## Requirements
Please rewrite the records below, swapping "Screen dimensions" for "Display size" everywhere it occurs and leaving everything else untouched.

## Material for this exercise
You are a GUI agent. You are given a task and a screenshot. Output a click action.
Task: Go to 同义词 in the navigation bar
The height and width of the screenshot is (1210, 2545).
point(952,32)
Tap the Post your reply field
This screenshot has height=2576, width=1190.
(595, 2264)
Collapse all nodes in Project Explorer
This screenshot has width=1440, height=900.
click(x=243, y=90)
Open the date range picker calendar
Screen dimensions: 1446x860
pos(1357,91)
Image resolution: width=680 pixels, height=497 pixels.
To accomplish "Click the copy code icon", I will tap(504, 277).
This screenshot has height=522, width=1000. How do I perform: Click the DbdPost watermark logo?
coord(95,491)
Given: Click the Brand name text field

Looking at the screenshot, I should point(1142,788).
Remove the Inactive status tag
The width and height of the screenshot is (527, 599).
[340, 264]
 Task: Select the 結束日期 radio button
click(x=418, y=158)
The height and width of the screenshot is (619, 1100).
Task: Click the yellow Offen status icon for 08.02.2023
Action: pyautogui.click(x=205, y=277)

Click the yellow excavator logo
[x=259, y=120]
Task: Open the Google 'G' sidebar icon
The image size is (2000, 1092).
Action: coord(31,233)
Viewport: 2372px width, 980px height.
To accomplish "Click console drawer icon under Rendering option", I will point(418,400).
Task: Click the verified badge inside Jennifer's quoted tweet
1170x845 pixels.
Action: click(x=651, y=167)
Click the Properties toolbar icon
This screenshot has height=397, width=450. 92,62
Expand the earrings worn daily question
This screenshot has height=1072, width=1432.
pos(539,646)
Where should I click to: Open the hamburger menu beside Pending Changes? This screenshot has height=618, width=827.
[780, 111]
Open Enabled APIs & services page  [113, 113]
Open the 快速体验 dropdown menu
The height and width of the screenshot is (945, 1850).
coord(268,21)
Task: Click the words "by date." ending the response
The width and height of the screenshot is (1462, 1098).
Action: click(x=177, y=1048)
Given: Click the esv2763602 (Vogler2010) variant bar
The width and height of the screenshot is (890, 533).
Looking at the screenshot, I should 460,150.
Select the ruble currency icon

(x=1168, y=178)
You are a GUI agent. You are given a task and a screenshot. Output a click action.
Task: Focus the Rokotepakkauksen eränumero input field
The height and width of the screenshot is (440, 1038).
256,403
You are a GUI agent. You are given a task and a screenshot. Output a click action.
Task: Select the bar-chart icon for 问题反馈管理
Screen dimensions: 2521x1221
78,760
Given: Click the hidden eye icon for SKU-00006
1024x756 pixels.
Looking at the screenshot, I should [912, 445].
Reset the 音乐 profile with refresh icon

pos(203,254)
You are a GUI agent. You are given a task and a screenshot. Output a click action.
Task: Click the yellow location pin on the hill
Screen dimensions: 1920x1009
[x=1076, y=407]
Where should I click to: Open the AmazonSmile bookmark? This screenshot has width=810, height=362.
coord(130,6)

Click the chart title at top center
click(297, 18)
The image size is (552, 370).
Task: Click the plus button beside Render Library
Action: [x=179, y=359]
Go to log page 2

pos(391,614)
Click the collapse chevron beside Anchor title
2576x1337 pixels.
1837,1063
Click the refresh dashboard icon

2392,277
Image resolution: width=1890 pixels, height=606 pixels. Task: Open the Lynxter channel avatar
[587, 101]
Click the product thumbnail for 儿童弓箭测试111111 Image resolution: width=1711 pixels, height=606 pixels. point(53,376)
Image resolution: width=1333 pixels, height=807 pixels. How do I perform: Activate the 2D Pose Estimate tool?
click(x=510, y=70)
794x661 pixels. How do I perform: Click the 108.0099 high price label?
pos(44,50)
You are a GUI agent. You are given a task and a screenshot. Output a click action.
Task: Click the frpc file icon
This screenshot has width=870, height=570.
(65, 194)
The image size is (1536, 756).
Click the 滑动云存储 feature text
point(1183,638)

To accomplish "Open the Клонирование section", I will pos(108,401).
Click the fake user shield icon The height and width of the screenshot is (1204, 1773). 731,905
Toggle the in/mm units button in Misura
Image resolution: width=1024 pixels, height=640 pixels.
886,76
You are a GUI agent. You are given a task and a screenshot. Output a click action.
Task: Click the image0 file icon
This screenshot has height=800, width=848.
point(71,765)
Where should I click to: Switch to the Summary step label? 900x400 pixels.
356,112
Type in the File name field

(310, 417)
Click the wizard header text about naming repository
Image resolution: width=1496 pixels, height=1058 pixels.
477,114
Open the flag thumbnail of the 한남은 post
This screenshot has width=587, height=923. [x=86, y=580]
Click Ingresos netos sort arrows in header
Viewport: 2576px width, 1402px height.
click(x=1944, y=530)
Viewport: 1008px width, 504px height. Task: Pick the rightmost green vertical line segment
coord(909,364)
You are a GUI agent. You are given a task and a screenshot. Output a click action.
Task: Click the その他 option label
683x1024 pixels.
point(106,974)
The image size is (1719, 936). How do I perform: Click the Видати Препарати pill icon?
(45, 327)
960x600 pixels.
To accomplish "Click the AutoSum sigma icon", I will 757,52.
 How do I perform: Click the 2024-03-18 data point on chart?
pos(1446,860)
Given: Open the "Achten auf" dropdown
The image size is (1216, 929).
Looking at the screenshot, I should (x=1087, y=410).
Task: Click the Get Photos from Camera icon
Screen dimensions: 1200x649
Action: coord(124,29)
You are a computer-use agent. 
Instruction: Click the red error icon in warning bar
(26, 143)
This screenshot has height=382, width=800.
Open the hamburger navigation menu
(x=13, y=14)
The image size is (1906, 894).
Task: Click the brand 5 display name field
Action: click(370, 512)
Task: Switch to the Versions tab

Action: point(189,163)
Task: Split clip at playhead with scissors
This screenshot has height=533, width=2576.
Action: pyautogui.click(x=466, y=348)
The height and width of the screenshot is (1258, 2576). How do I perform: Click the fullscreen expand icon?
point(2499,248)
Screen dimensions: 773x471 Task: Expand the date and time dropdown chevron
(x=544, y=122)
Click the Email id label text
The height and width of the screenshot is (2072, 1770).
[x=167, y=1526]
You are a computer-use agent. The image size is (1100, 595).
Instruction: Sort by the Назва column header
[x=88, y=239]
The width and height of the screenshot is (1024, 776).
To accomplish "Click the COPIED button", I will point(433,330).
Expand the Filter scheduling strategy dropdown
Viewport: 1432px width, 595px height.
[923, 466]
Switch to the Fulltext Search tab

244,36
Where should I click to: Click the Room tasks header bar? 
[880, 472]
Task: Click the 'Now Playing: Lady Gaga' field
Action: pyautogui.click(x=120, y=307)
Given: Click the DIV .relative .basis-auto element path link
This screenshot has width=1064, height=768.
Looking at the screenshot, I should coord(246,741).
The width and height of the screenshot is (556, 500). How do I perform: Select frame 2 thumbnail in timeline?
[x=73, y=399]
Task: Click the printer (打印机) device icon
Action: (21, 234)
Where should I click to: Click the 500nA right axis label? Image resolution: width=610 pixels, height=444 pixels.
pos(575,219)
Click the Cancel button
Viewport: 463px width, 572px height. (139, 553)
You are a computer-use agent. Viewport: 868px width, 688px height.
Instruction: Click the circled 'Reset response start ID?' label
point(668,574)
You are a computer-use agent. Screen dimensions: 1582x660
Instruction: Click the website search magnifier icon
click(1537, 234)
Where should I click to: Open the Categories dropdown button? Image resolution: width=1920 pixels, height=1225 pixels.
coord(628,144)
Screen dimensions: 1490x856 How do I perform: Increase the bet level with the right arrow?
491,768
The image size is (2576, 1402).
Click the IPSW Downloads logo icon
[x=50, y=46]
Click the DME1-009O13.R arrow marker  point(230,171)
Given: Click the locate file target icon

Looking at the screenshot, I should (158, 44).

## Response to the task
You are a GUI agent. You are given a task and a screenshot. Output a click action.
Task: Go to 同义词 in the navigation bar
The height and width of the screenshot is (1210, 2545).
point(952,32)
Tap the Post your reply field
This screenshot has height=2576, width=1190.
(595, 2264)
Collapse all nodes in Project Explorer
This screenshot has width=1440, height=900.
click(x=243, y=90)
Open the date range picker calendar
Display size: 1446x860
pos(1357,91)
Image resolution: width=680 pixels, height=497 pixels.
To accomplish "Click the copy code icon", I will tap(504, 277).
This screenshot has height=522, width=1000. How do I perform: Click the DbdPost watermark logo?
coord(95,491)
Given: Click the Brand name text field

Looking at the screenshot, I should point(1142,788).
Remove the Inactive status tag
The width and height of the screenshot is (527, 599).
[340, 264]
 Task: Select the 結束日期 radio button
click(x=418, y=158)
The height and width of the screenshot is (619, 1100).
Task: Click the yellow Offen status icon for 08.02.2023
Action: pyautogui.click(x=205, y=277)

Click the yellow excavator logo
[x=259, y=120]
Task: Open the Google 'G' sidebar icon
The image size is (2000, 1092).
Action: coord(31,233)
Viewport: 2372px width, 980px height.
To accomplish "Click console drawer icon under Rendering option", I will point(418,400).
Task: Click the verified badge inside Jennifer's quoted tweet
1170x845 pixels.
Action: click(x=651, y=167)
Click the Properties toolbar icon
This screenshot has height=397, width=450. 92,62
Expand the earrings worn daily question
This screenshot has height=1072, width=1432.
pos(539,646)
Where should I click to: Open the hamburger menu beside Pending Changes? This screenshot has height=618, width=827.
[780, 111]
Open Enabled APIs & services page  [113, 113]
Open the 快速体验 dropdown menu
The height and width of the screenshot is (945, 1850).
coord(268,21)
Task: Click the words "by date." ending the response
The width and height of the screenshot is (1462, 1098).
Action: click(x=177, y=1048)
Given: Click the esv2763602 (Vogler2010) variant bar
The width and height of the screenshot is (890, 533).
Looking at the screenshot, I should 460,150.
Select the ruble currency icon

(x=1168, y=178)
You are a GUI agent. You are given a task and a screenshot. Output a click action.
Task: Focus the Rokotepakkauksen eränumero input field
The height and width of the screenshot is (440, 1038).
256,403
You are a GUI agent. You are given a task and a screenshot. Output a click action.
Task: Select the bar-chart icon for 问题反馈管理
Display size: 2521x1221
78,760
Given: Click the hidden eye icon for SKU-00006
1024x756 pixels.
Looking at the screenshot, I should [912, 445].
Reset the 音乐 profile with refresh icon

pos(203,254)
You are a GUI agent. You are given a task and a screenshot. Output a click action.
Task: Click the yellow location pin on the hill
Display size: 1920x1009
[x=1076, y=407]
Where should I click to: Open the AmazonSmile bookmark? This screenshot has width=810, height=362.
coord(130,6)

Click the chart title at top center
click(297, 18)
The image size is (552, 370).
Task: Click the plus button beside Render Library
Action: [x=179, y=359]
Go to log page 2

pos(391,614)
Click the collapse chevron beside Anchor title
2576x1337 pixels.
1837,1063
Click the refresh dashboard icon

2392,277
Image resolution: width=1890 pixels, height=606 pixels. Task: Open the Lynxter channel avatar
[587, 101]
Click the product thumbnail for 儿童弓箭测试111111 Image resolution: width=1711 pixels, height=606 pixels. point(53,376)
Image resolution: width=1333 pixels, height=807 pixels. How do I perform: Activate the 2D Pose Estimate tool?
click(x=510, y=70)
794x661 pixels. How do I perform: Click the 108.0099 high price label?
pos(44,50)
You are a GUI agent. You are given a task and a screenshot. Output a click action.
Task: Click the frpc file icon
This screenshot has width=870, height=570.
(65, 194)
The image size is (1536, 756).
Click the 滑动云存储 feature text
point(1183,638)

To accomplish "Open the Клонирование section", I will pos(108,401).
Click the fake user shield icon The height and width of the screenshot is (1204, 1773). 731,905
Toggle the in/mm units button in Misura
Image resolution: width=1024 pixels, height=640 pixels.
886,76
You are a GUI agent. You are given a task and a screenshot. Output a click action.
Task: Click the image0 file icon
This screenshot has height=800, width=848.
point(71,765)
Where should I click to: Switch to the Summary step label? 900x400 pixels.
356,112
Type in the File name field

(310, 417)
Click the wizard header text about naming repository
Image resolution: width=1496 pixels, height=1058 pixels.
477,114
Open the flag thumbnail of the 한남은 post
This screenshot has width=587, height=923. [x=86, y=580]
Click Ingresos netos sort arrows in header
Viewport: 2576px width, 1402px height.
click(x=1944, y=530)
Viewport: 1008px width, 504px height. Task: Pick the rightmost green vertical line segment
coord(909,364)
You are a GUI agent. You are given a task and a screenshot. Output a click action.
Task: Click the その他 option label
683x1024 pixels.
point(106,974)
The image size is (1719, 936). How do I perform: Click the Видати Препарати pill icon?
(45, 327)
960x600 pixels.
To accomplish "Click the AutoSum sigma icon", I will 757,52.
 How do I perform: Click the 2024-03-18 data point on chart?
pos(1446,860)
Given: Open the "Achten auf" dropdown
The image size is (1216, 929).
Looking at the screenshot, I should (x=1087, y=410).
Task: Click the Get Photos from Camera icon
Display size: 1200x649
Action: coord(124,29)
You are a computer-use agent. 
Instruction: Click the red error icon in warning bar
(26, 143)
This screenshot has height=382, width=800.
Open the hamburger navigation menu
(x=13, y=14)
The image size is (1906, 894).
Task: Click the brand 5 display name field
Action: click(370, 512)
Task: Switch to the Versions tab

Action: point(189,163)
Task: Split clip at playhead with scissors
This screenshot has height=533, width=2576.
Action: pyautogui.click(x=466, y=348)
The height and width of the screenshot is (1258, 2576). How do I perform: Click the fullscreen expand icon?
point(2499,248)
Display size: 773x471 Task: Expand the date and time dropdown chevron
(x=544, y=122)
Click the Email id label text
The height and width of the screenshot is (2072, 1770).
[x=167, y=1526]
You are a computer-use agent. The image size is (1100, 595).
Instruction: Sort by the Назва column header
[x=88, y=239]
The width and height of the screenshot is (1024, 776).
To accomplish "Click the COPIED button", I will point(433,330).
Expand the Filter scheduling strategy dropdown
Viewport: 1432px width, 595px height.
[923, 466]
Switch to the Fulltext Search tab

244,36
Where should I click to: Click the Room tasks header bar? 
[880, 472]
Task: Click the 'Now Playing: Lady Gaga' field
Action: pyautogui.click(x=120, y=307)
Given: Click the DIV .relative .basis-auto element path link
This screenshot has width=1064, height=768.
Looking at the screenshot, I should coord(246,741).
The width and height of the screenshot is (556, 500). How do I perform: Select frame 2 thumbnail in timeline?
[x=73, y=399]
Task: Click the printer (打印机) device icon
Action: (21, 234)
Where should I click to: Click the 500nA right axis label? Image resolution: width=610 pixels, height=444 pixels.
pos(575,219)
Click the Cancel button
Viewport: 463px width, 572px height. (139, 553)
You are a computer-use agent. Viewport: 868px width, 688px height.
Instruction: Click the circled 'Reset response start ID?' label
point(668,574)
You are a computer-use agent. Display size: 1582x660
Instruction: Click the website search magnifier icon
click(1537, 234)
Where should I click to: Open the Categories dropdown button? Image resolution: width=1920 pixels, height=1225 pixels.
coord(628,144)
Display size: 1490x856 How do I perform: Increase the bet level with the right arrow?
491,768
The image size is (2576, 1402).
Click the IPSW Downloads logo icon
[x=50, y=46]
Click the DME1-009O13.R arrow marker  point(230,171)
Given: Click the locate file target icon

Looking at the screenshot, I should (158, 44).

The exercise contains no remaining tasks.